-- Opening Marker --
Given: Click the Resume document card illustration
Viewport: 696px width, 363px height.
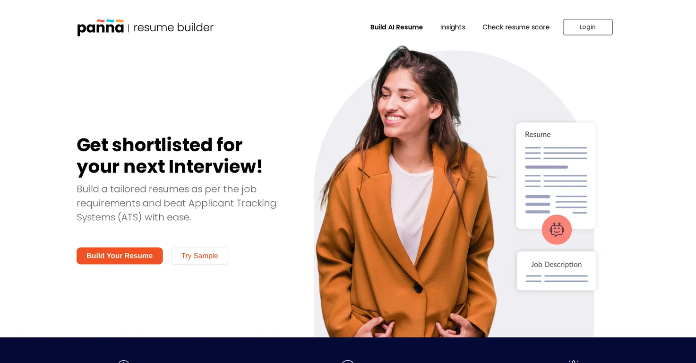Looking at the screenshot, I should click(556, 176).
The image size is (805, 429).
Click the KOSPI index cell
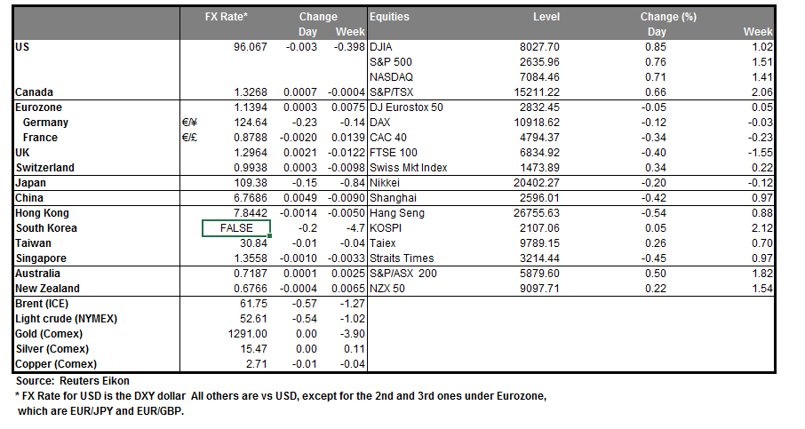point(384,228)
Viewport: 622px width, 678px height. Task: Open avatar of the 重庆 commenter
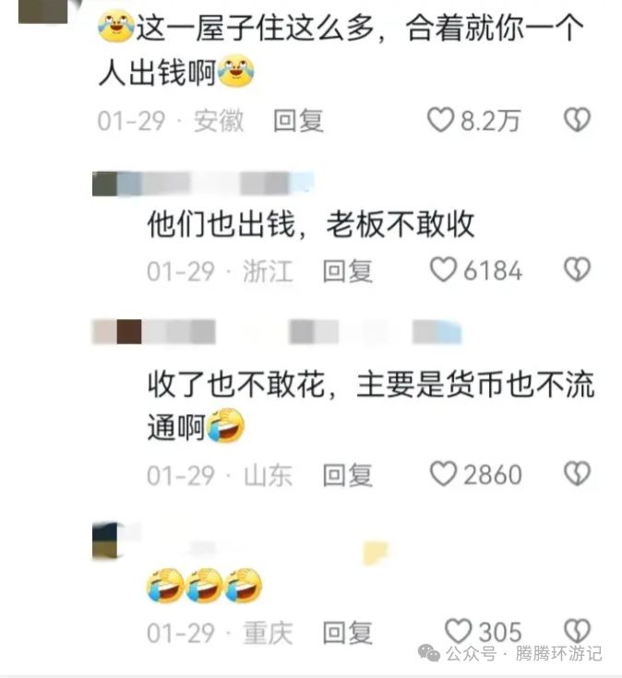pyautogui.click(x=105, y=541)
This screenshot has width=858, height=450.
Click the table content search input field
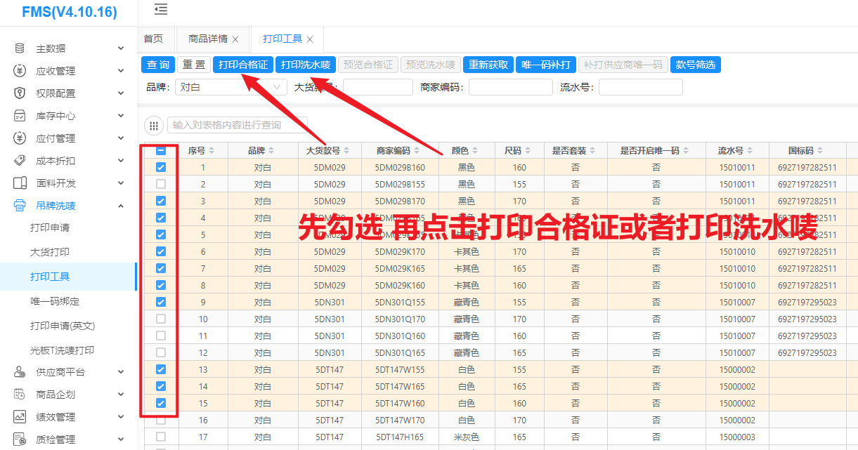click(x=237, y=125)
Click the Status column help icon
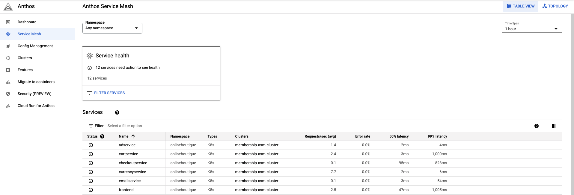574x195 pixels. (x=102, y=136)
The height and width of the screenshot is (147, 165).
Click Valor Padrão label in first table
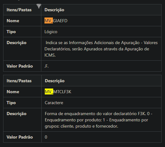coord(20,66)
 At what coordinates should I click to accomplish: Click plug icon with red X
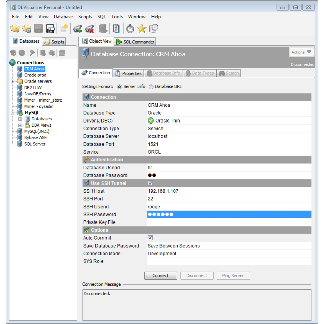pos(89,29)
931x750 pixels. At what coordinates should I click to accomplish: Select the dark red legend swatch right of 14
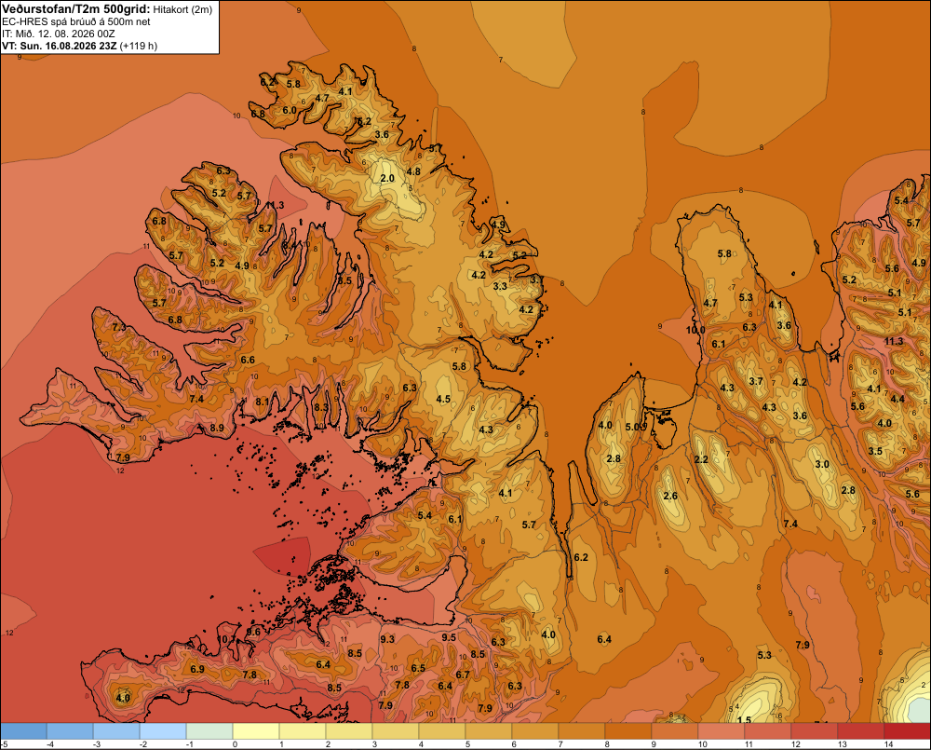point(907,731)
-- Closing Marker --
[EXERCISE INSTRUCTIONS]:
Exact repetition of each line above is expected; images are to be omitted.

[ANSWER FOR THIS EXERCISE]:
Given: Click the Resume document card illustration
Viewport: 696px width, 363px height.
Looking at the screenshot, I should click(556, 176).
The image size is (805, 429).
Click the KOSPI index cell
point(384,228)
Viewport: 622px width, 678px height. Task: Open avatar of the 重庆 commenter
pyautogui.click(x=105, y=541)
This screenshot has width=858, height=450.
Click the table content search input field
click(x=237, y=125)
Click the Status column help icon
574x195 pixels. (x=102, y=136)
The height and width of the screenshot is (147, 165).
Click Valor Padrão label in first table
coord(20,66)
 At what coordinates should I click to accomplish: Click plug icon with red X
pos(89,29)
931x750 pixels. At what coordinates should I click to accomplish: Select the dark red legend swatch right of 14
point(907,731)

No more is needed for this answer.